There has been a growing turmoil among Windows Phone 7 users recently because some of them (or a small percentage, as Microsoft puts it) have been affected by a really nasty bug in their mobile phones. Their mobile phones got too smart and start transmitting data on their own when there was a WiFi connection available.
How Was the Issue Spotted?
In early January some Windows Phone 7 owners got notifications from their mobile operators that they were approaching their monthly WiFi allowance. Some of these users were transmitting 30 to 50MB of data a day, which was pretty shocking because their standard use of their mobile device didn't include heavy downloads or any activity that would boost their traffic usage so much.
Soon posts in forums appeared and this made more Windows Phone 7 users aware of the problem and they also checked if their units were affected. In a sense, if WiFi bandwidth wasn't that expensive, probably not many people would have noticed how much of it their mobiles had consumed.
After so many people started complaining, it became obvious that these are not isolated cases and Microsoft started investigating the issue. Microsoft identified the culprit as an undisclosed third-party service and said that they are working on solving the problem.
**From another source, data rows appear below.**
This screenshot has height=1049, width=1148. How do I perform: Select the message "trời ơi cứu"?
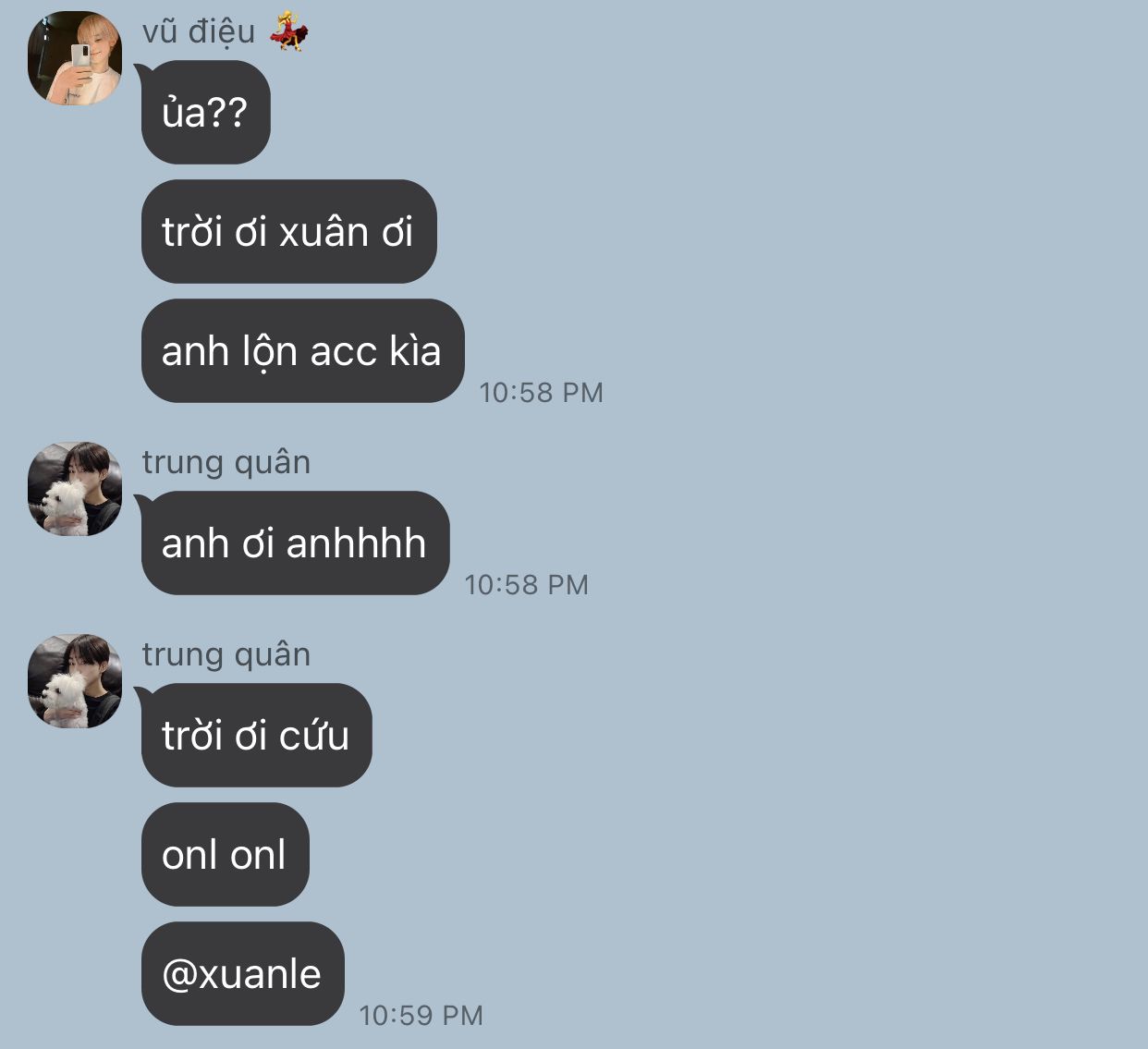[x=256, y=735]
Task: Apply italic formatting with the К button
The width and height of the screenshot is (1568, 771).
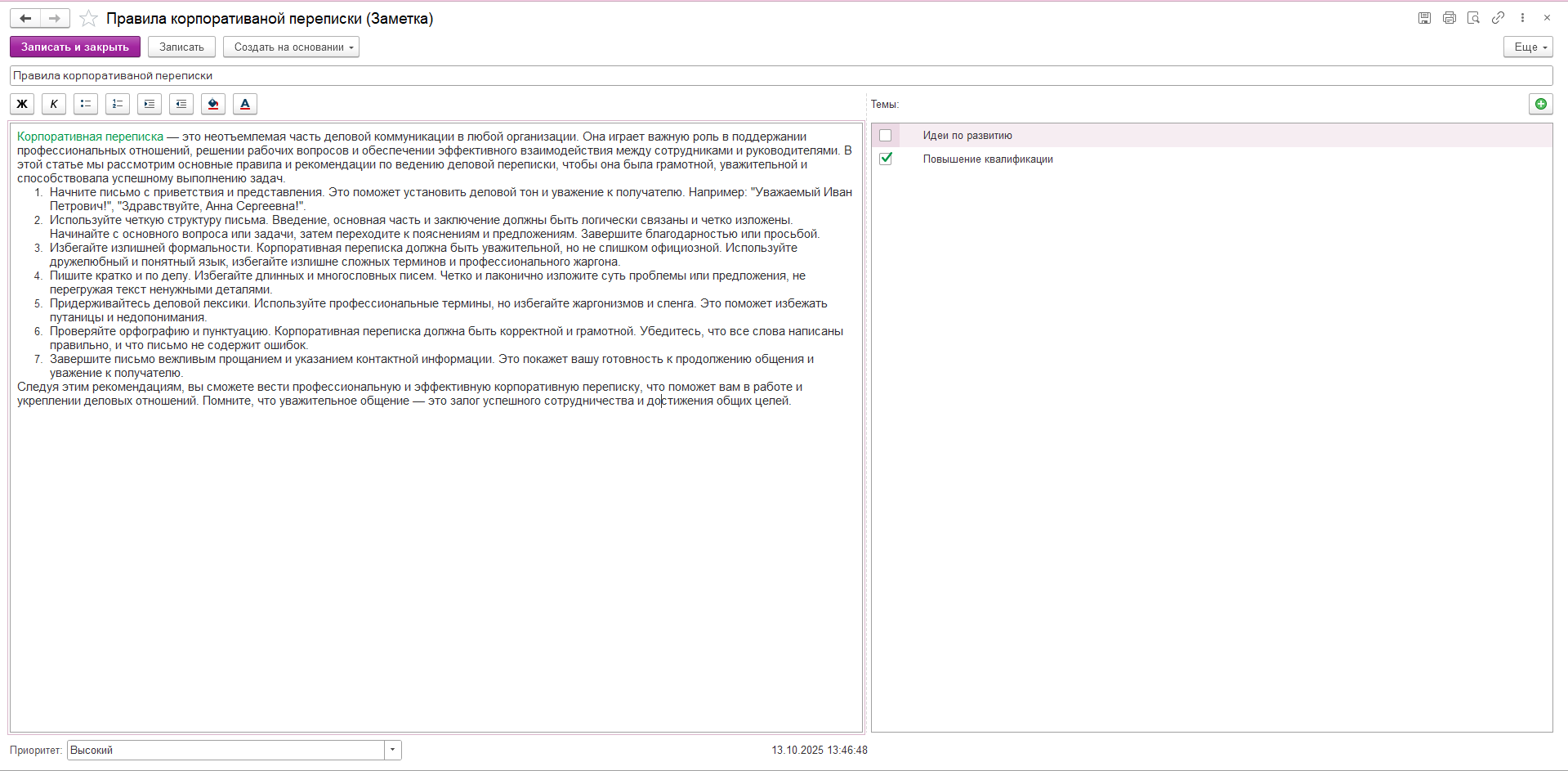Action: [54, 104]
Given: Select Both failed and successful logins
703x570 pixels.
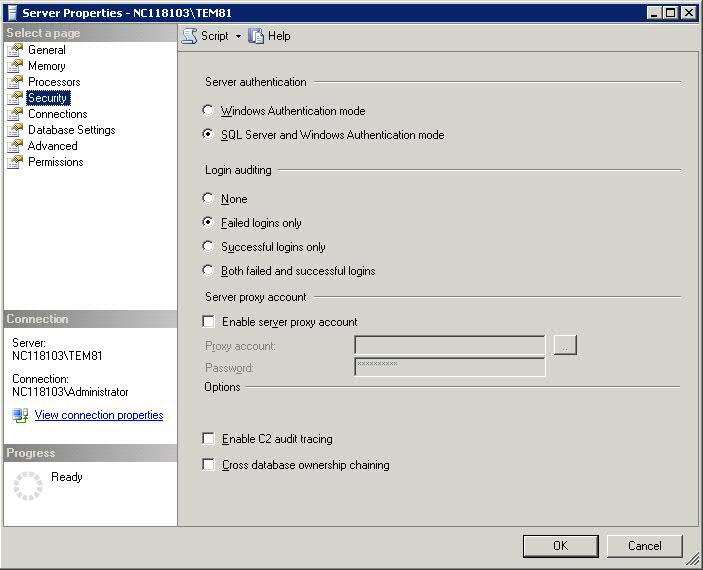Looking at the screenshot, I should (x=208, y=271).
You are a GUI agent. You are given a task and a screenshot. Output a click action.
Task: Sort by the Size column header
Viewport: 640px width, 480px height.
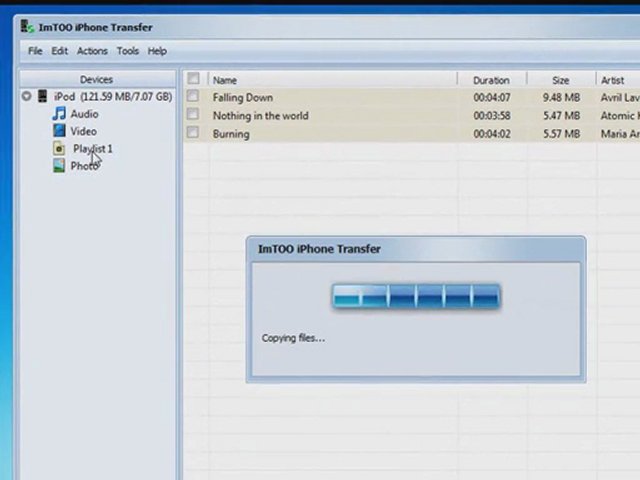pos(561,80)
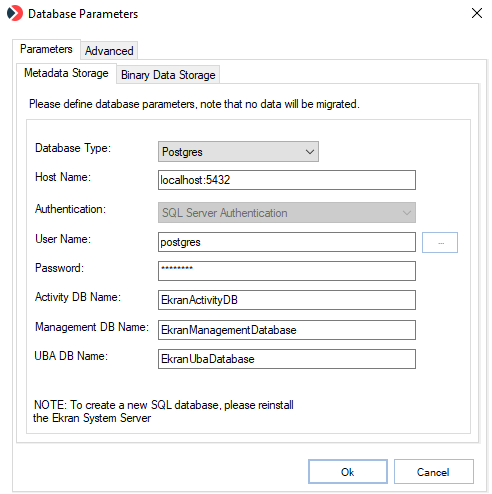Select the Parameters tab
This screenshot has height=494, width=492.
pos(46,49)
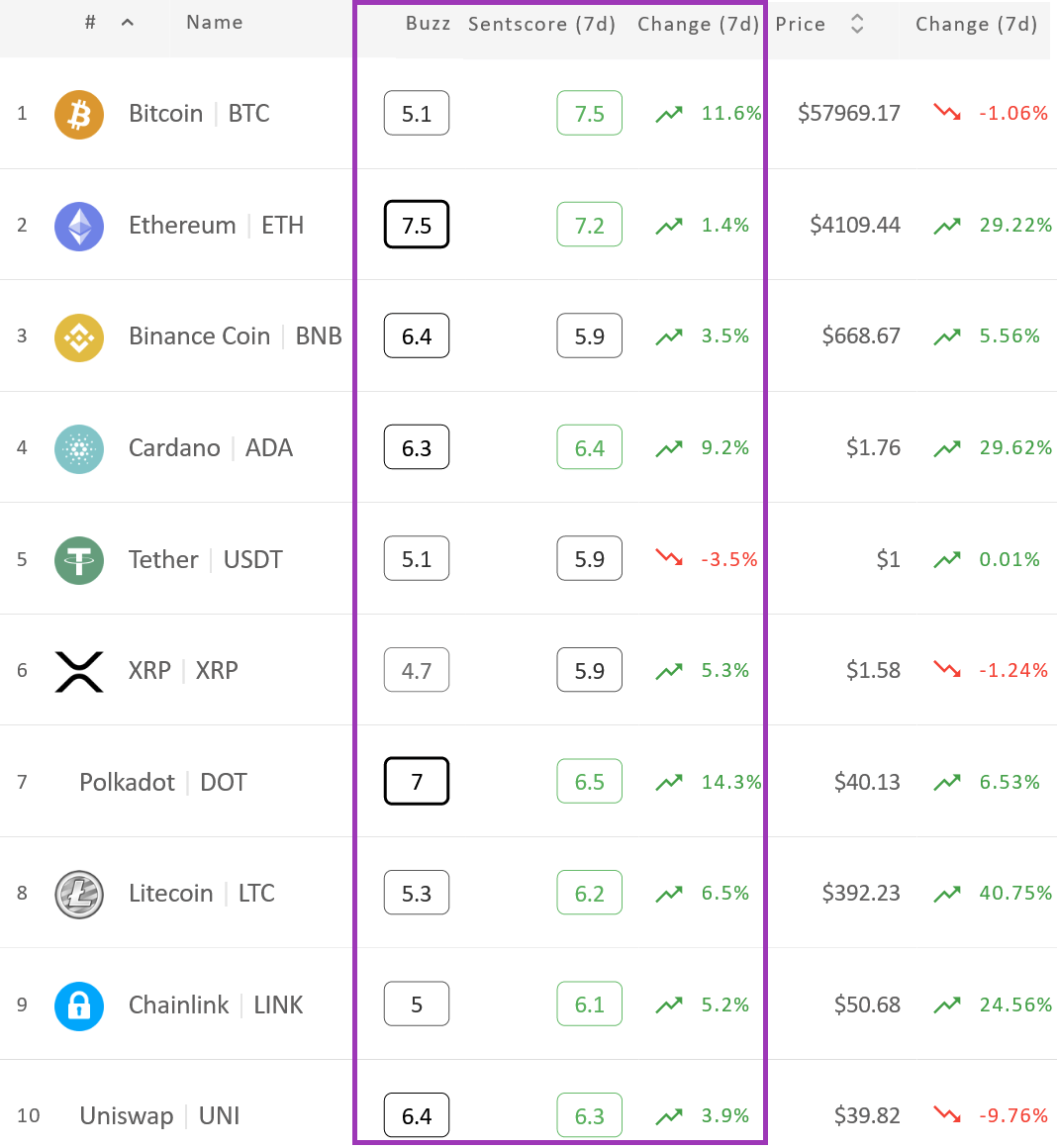Screen dimensions: 1057x1148
Task: Click the Tether green logo icon
Action: (x=79, y=560)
The Bug – a Huge Mobile Security Gap
The problem with the unauthorized data transmits isn't only that users will get fat bills. What is more interesting is which application/service was sending the data and what kind of data it was. Just imagine what a disaster it would be if this service/app was sending a user's sensitive data!
Keeping in mind the high MB volumes, it is unlikely that all this is sensitive data, but still the very thought of it is striking.
A more serious issue that could stem from the unauthorized transmit is related to mobile security. Windows Phone 7 has a low market share and because of this the impact on WiFi networks is minor but if it were a more popular platform, it is not impossible to see a DDoS attack orchestrated via mobile phones.